6. Conclusions and Future Work

A distributed robust optimization method is proposed to solve the probability uncertainty problem of customer demand service. The method uses the distributed robust optimization theory to transform the uncertain model into a deterministic robust optimization model with parameters. At the same time, the model is optimized by using the data-driven kernel density estimation method. We also develop a hyper-heuristic algorithm for solving the problem.

Compared with other algorithms, our hyper-heuristic algorithm based on reinforcement learning has good performance. In solving UVRP, the data-driven distributed robust optimization model produces much better results than the deterministic model, and our method can effectively solve the problem and reduce the additional cost.
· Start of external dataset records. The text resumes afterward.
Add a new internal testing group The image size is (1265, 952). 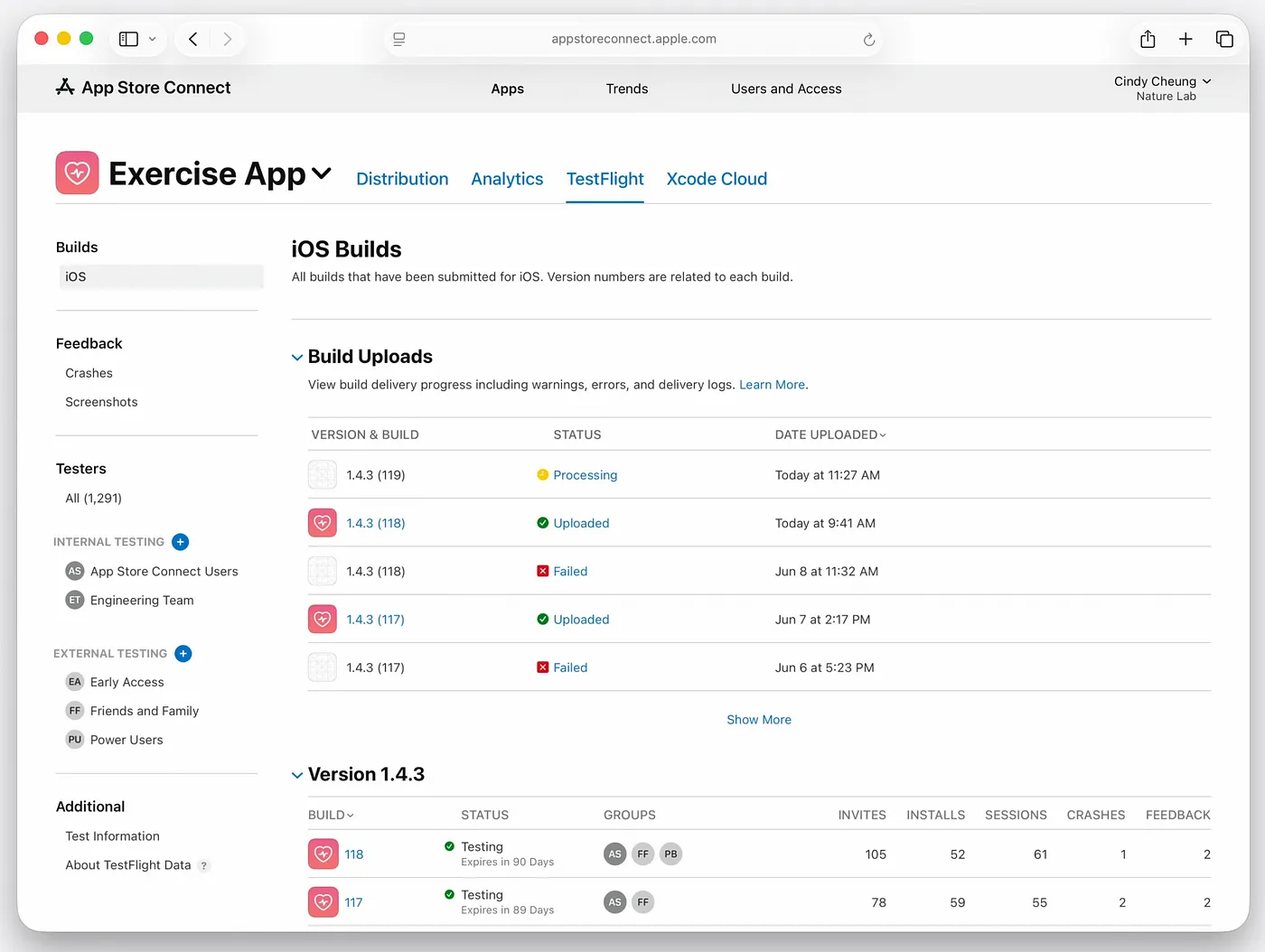(x=181, y=542)
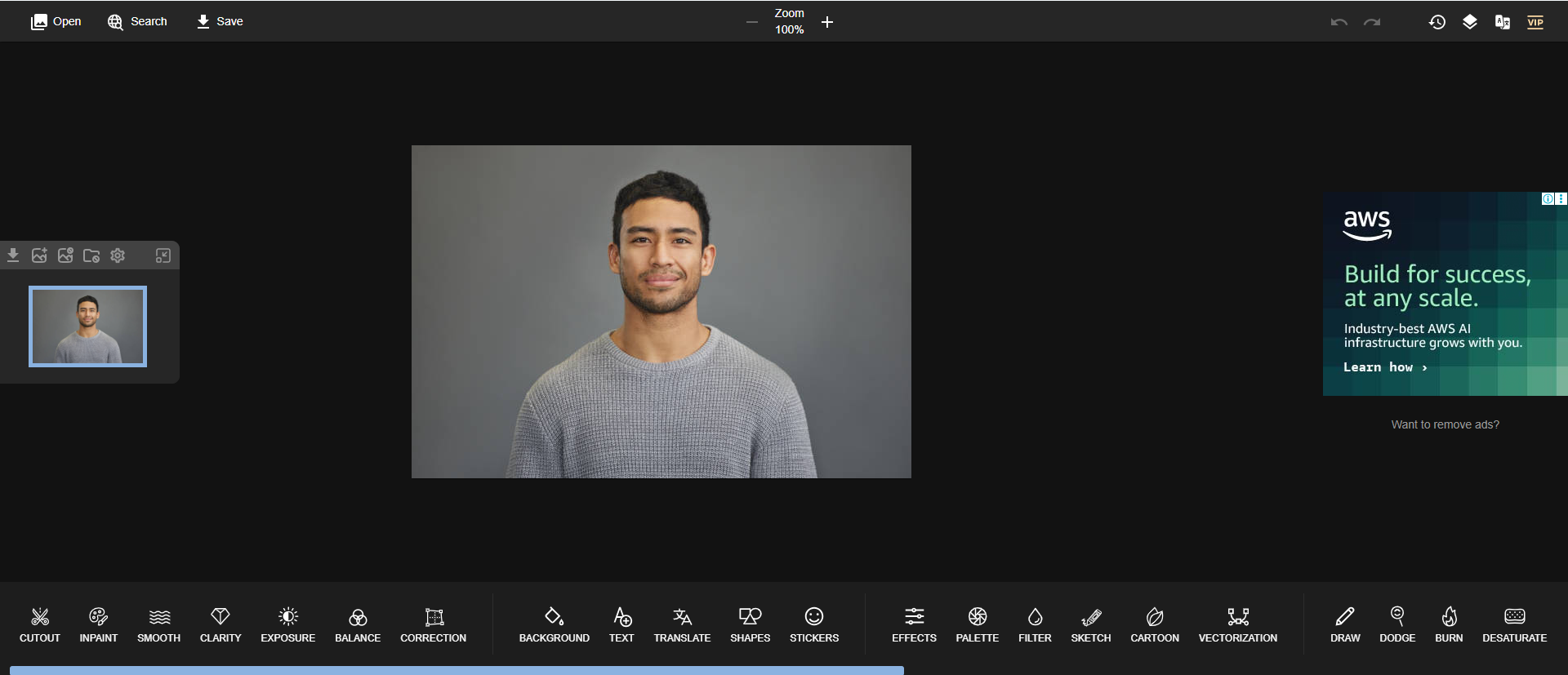Pick the Dodge tool
This screenshot has height=675, width=1568.
[x=1396, y=625]
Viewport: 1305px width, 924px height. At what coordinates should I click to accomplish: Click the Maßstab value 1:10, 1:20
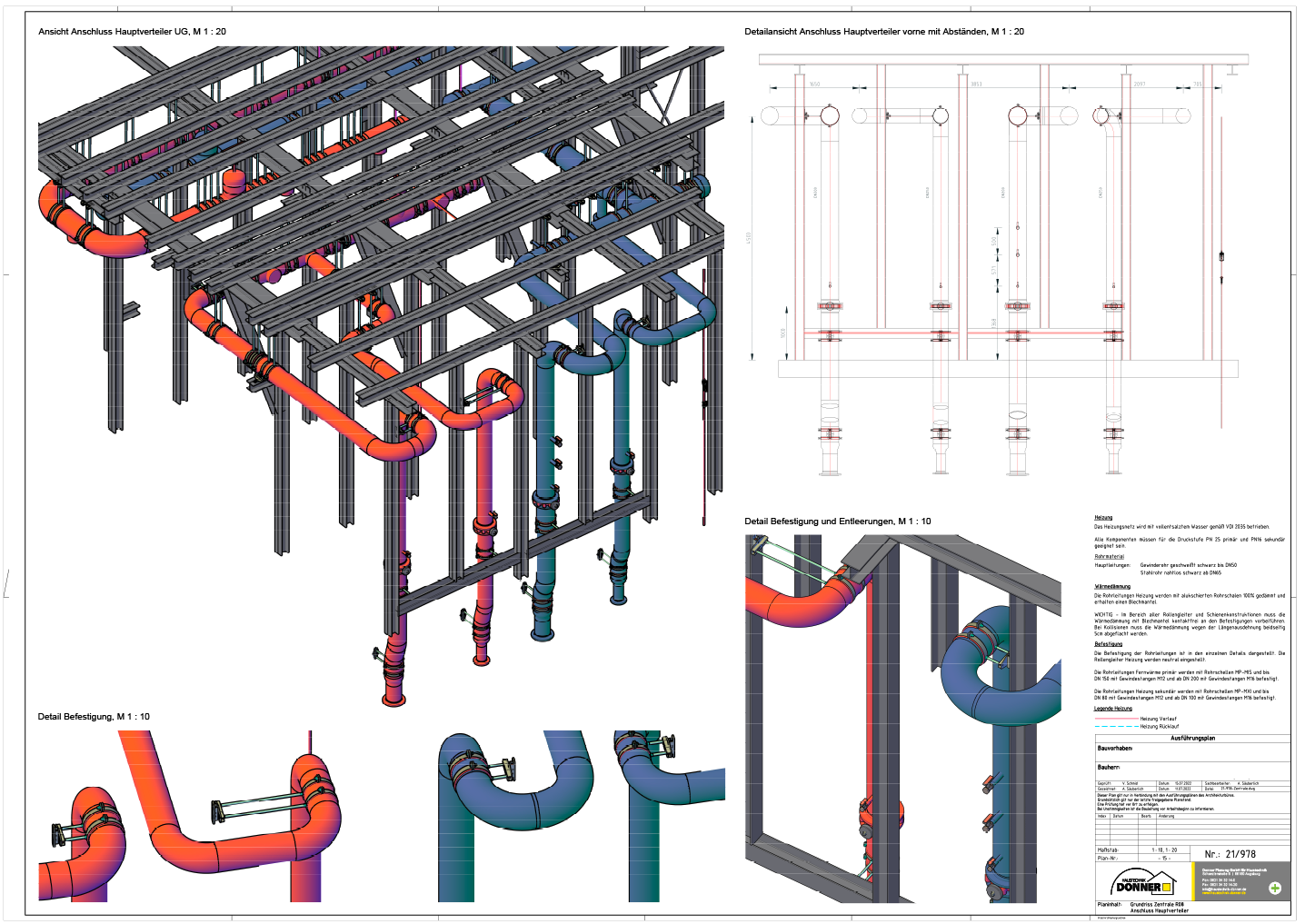click(x=1164, y=850)
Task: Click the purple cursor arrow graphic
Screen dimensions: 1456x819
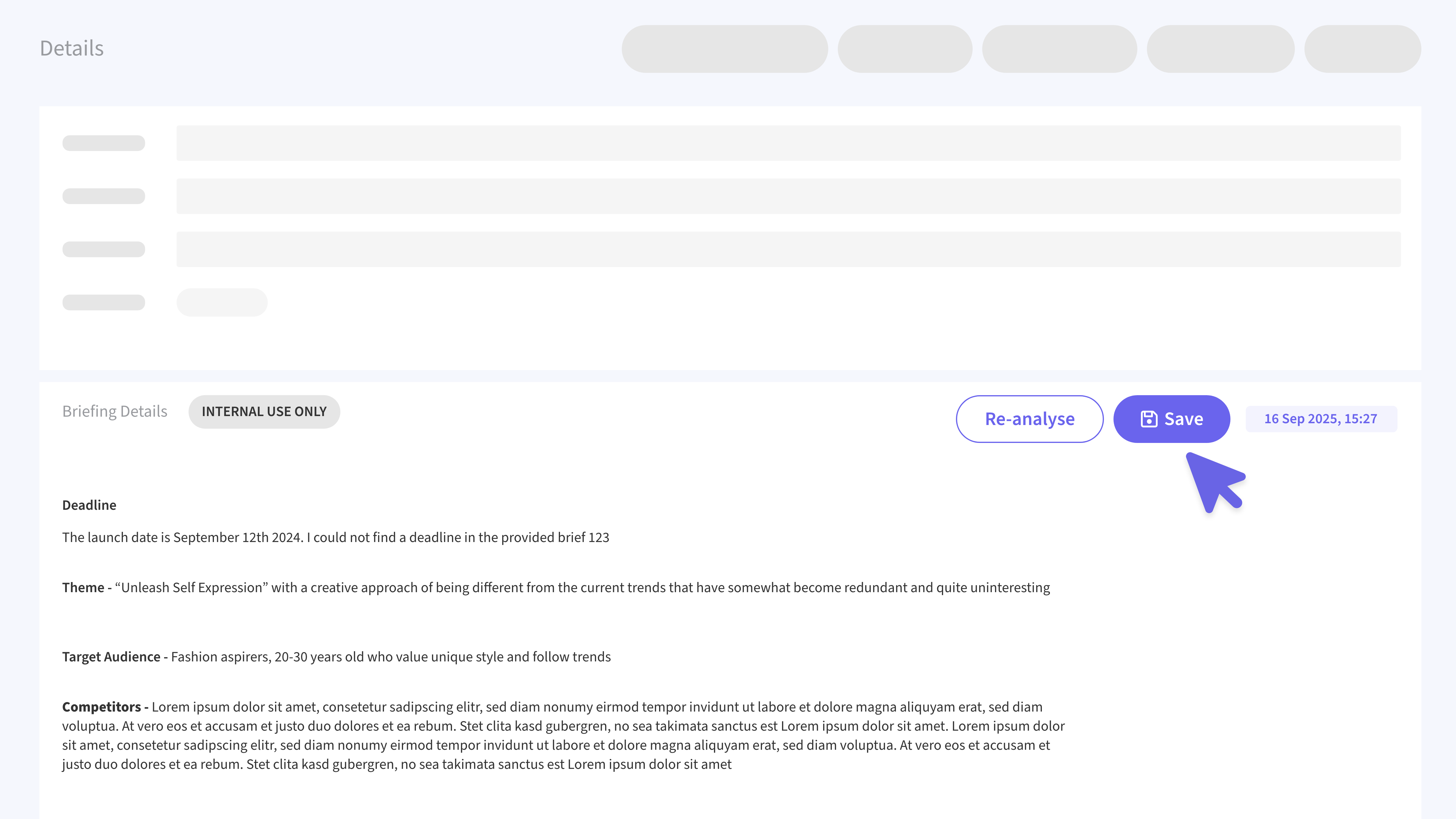Action: [1214, 481]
This paper studies VRPUC, but in real world, there are more uncertain factors, such as vehicle travel time and customer demand. It is necessary to consider the joint influence of multiple uncertain factors in future work. The hyper-heuristic underlying operators in this paper are common and relatively general. It is also meaningful to design some specific underlying algorithms to solve such problems in the future.

Data Availability

All calculation instances (https://www.bernabe.dorronsoro.es/vrp/) in set A in the CVRP are selected for the experiment. All the data used to support the findings of this study are also available from the corresponding author upon request.

Conflicts of Interest

The authors declare that they have no conflicts of interest.

Acknowledgments

The study was supported by the National Natural Science Foundation, China (no. 61402409), the Natural Science Foundation of Zhejiang Province China (no. LY19F030017), and also supported by the Foundation of State Key Laboratory of Digital Manufacturing Equipment and Technology (Grant no. DMETKF2022024).